What you have to do:
List every line of the data below that contains the string "agent". Case counts.

Records:
/---

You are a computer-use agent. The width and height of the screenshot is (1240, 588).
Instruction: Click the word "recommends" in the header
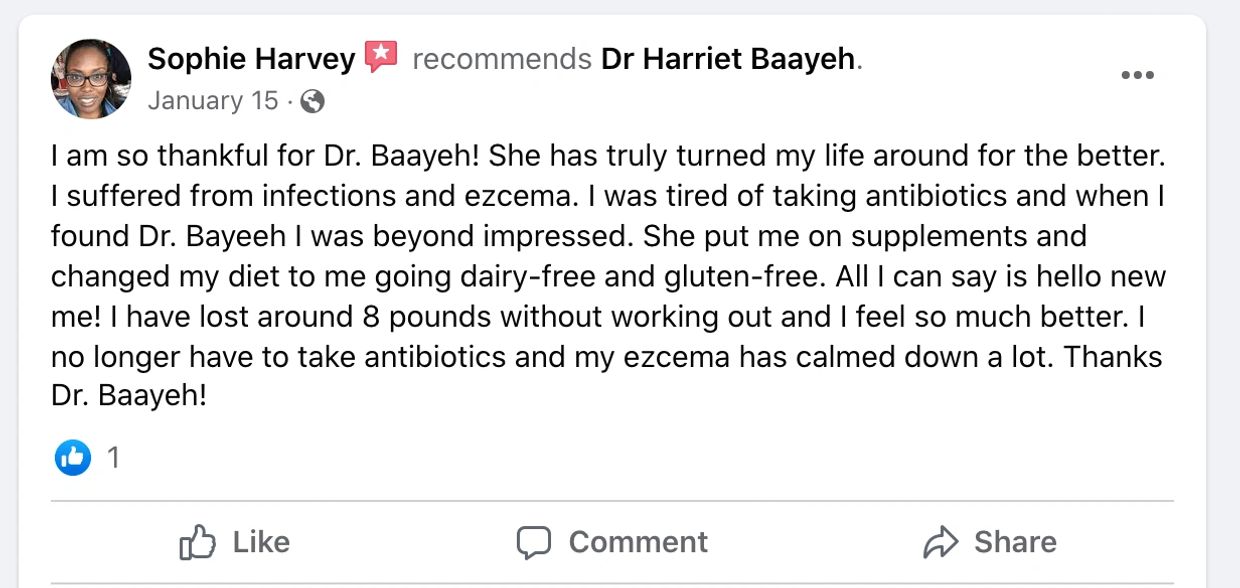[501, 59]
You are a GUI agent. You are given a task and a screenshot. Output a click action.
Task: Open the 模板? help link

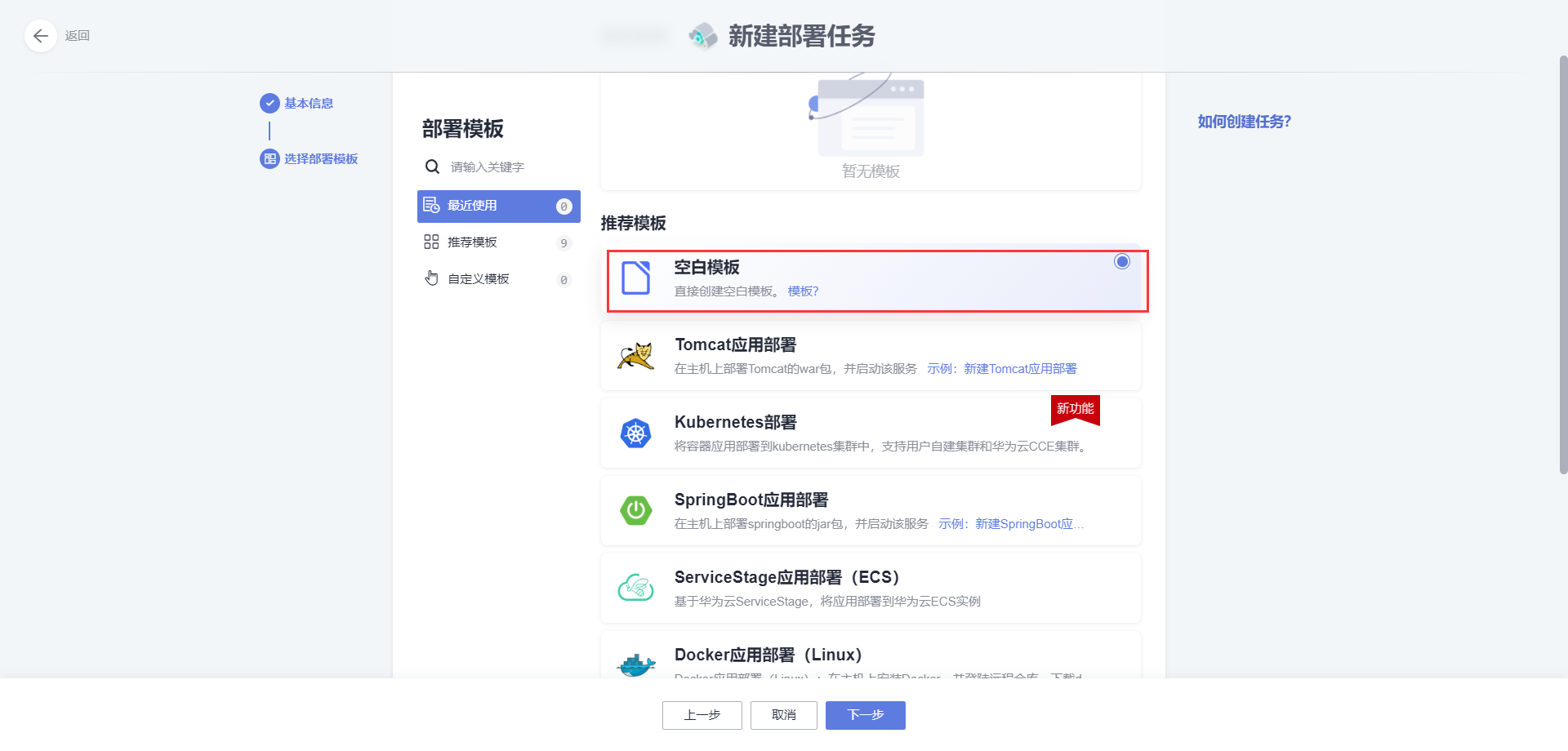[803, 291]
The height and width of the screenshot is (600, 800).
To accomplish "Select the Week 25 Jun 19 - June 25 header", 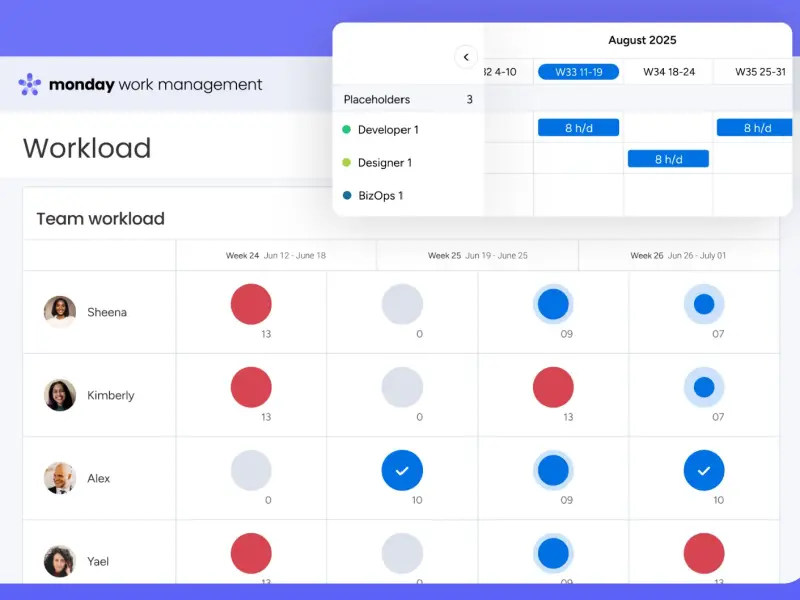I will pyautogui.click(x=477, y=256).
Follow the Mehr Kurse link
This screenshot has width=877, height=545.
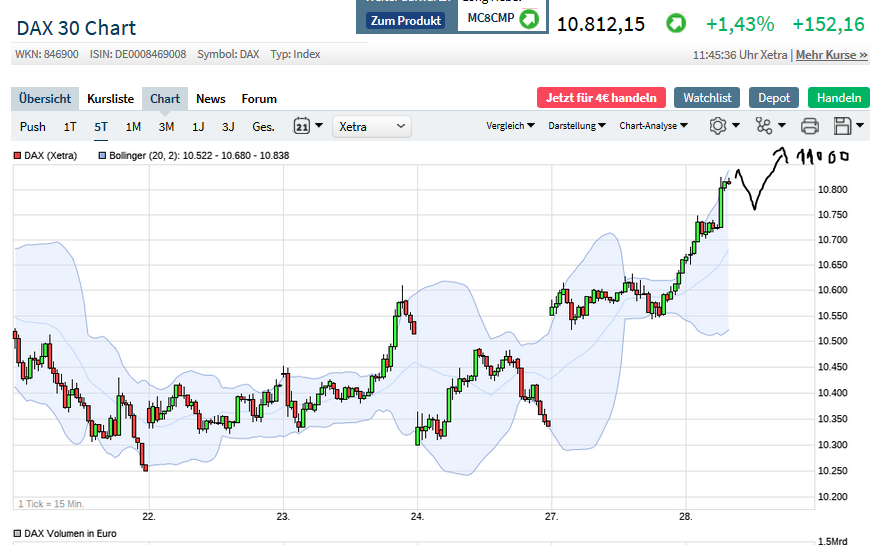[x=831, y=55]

\---

Task response:
You are a computer-use agent. The width and height of the screenshot is (1240, 588).
You are a GUI agent. You are given a task and a screenshot. Output a click action.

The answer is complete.